Some of Burnett’s wartime duties were much less publicized than others. In addition to his high-profile work demonstrating the B-26, he also flew courier flights, carrying classified documents across the Atlantic Ocean between the Twelfth Air Force headquarters in England or Algeria and General Arnold’s office in the Pentagon. At the time, he was one of 100 or so pilots to hold what was known as a Green Card rating that enabled him to write his own clearances, giving him great flexibility on those flights. It is also known that he worked for the French underground and served as an operative in some additional clandestine activities during the war as well as afterward — activities that Burnett himself never talked much about then or later in life. For example, his wife later recalled that once when they were living in Washington, D.C., just after the war, Squeak went out one night to take out the garbage and didn’t return for three days. When he did come back, he never gave any explanation for his absence.

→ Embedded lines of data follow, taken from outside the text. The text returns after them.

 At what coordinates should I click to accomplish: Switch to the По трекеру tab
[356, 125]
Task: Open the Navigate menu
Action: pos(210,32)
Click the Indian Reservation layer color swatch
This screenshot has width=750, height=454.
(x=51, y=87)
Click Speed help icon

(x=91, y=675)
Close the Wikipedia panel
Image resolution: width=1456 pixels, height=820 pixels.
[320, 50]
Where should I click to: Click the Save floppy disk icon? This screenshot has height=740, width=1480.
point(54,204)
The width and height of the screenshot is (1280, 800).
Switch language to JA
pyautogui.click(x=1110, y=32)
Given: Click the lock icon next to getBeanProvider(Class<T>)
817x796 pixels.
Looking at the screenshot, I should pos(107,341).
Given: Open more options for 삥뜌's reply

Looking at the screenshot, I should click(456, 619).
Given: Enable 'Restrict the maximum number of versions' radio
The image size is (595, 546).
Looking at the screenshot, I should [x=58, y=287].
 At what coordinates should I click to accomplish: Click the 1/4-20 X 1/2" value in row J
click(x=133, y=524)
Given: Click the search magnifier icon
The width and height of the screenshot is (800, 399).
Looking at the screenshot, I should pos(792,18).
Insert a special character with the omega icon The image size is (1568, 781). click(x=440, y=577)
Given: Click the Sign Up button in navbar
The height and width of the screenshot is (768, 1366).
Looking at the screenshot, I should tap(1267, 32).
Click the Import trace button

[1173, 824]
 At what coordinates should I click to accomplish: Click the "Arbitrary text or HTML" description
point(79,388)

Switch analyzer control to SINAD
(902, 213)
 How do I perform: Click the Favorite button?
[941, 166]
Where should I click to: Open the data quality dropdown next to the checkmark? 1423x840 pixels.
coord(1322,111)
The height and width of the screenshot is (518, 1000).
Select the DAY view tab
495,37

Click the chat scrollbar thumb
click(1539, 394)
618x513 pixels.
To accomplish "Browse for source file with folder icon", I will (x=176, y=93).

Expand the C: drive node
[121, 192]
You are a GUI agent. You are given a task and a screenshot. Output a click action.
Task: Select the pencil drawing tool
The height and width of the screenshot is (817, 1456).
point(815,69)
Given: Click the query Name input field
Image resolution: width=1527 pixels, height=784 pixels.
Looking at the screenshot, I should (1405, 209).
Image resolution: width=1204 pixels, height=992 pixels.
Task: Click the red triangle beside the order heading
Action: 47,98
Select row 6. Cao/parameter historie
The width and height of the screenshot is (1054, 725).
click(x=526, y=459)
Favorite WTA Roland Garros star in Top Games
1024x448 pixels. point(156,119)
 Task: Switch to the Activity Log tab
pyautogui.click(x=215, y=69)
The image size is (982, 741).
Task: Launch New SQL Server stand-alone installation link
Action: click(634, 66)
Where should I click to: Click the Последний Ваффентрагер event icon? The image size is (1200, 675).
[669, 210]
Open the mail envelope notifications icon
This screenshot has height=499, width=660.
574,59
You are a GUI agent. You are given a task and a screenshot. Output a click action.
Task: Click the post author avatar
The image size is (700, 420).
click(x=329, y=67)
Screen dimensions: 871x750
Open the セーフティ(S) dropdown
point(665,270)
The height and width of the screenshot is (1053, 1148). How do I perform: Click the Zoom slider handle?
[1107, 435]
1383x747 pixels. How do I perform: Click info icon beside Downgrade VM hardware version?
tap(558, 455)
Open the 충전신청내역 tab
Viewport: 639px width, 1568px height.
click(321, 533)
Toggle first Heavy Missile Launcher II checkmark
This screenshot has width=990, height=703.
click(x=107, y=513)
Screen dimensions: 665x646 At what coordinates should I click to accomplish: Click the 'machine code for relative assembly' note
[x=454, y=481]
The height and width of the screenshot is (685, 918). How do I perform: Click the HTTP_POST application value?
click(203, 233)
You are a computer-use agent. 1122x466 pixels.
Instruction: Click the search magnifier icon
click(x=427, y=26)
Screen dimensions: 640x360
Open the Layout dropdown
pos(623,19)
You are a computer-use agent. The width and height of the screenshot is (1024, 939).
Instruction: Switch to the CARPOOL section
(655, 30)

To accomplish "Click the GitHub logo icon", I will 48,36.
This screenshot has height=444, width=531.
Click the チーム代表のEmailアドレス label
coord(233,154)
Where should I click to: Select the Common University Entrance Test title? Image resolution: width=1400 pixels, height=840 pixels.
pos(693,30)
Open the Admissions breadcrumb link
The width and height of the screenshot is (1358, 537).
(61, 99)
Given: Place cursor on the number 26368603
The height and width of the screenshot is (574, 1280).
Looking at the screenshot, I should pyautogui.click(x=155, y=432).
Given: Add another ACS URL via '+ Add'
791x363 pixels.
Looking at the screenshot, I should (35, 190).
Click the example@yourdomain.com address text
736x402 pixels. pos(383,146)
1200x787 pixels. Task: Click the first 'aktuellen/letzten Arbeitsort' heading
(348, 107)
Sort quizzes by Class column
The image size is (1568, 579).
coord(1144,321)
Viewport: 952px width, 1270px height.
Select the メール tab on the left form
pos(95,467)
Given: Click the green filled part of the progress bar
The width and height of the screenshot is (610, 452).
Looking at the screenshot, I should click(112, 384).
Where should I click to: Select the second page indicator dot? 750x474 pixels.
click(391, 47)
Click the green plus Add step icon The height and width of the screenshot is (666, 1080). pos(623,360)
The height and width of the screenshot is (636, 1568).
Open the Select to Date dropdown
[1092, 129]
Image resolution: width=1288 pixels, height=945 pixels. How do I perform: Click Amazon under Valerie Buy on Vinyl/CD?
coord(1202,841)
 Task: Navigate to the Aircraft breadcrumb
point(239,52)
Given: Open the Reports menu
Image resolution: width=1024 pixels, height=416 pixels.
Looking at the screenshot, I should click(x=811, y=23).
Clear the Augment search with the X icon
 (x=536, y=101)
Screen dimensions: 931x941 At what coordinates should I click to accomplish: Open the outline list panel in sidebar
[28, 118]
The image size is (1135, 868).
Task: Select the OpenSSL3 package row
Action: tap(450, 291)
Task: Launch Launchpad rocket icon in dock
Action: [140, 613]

In 1946 Burnett was sent to Germany to serve on the Group Control Council, where his work involved a special assignment of occupying conquered territory. He also piloted VIPs between the United States and Europe during the postwar years.
From 1948 to 1950 the Burnetts were at Mitchell Field, on Long Island, N.Y., where Squeak — by now a lieutenant colonel — served as deputy commander of the 52nd Fighter Wing. He retired on April 1, 1950, after which the couple moved back to Rustburg, Va., to take up farming. Two years later, however, Squeak abandoned retirement for a time, moving to Bartow, Fla., to work for Garner Aviation, which was then training air cadets who were headed for the Korean War. He returned to farming after that war, but continued to participate in airshows and teach aerobatics in the 1960s and early ’70s.
Burnett had done and seen a lot, but he was not interested in publicity. He kept much of what he had seen to himself. In his later years, there were apparently memories that troubled him deeply. Evelyn recalled that he would often pace up and down at night, seemingly trying to find some peace that never would come.
Vincent W. Burnett died on February 28, 1989. Among those who had known him longest and best was another aerobatics star, the late W.W. Woody Edmondson, who had been his friend for 60 years. Edmondson himself was best known for winning the World Aerobatic Championships in 1942 at Miami, flying Little Butch, a Monocoupe 110 Special. Looking back on their long relationship, Edmondson wrote:
Squeak was to me a very special friend. We both loved the freedom of making an airplane talk our language, sharing a good laugh, respecting each other’s talents, and playing a really good trick on each other.
I remember the most the ever-present mischievous twinkle in Squeak’s eyes, the same kind you often see in a little kid. Many times I’ve seen him come across a field upside down in his Travel Air dragging his tail in the weeds. He was a natural and a joy to watch man-handle a flying machine. In fact, I think he was the best precision aerobatic pilot I’ve ever seen, and I’ve seen the best of them.
We flew many air shows together, experiencing the best of times, and sometimes the worst of times. But we were always happy as long as there was an airplane to fly.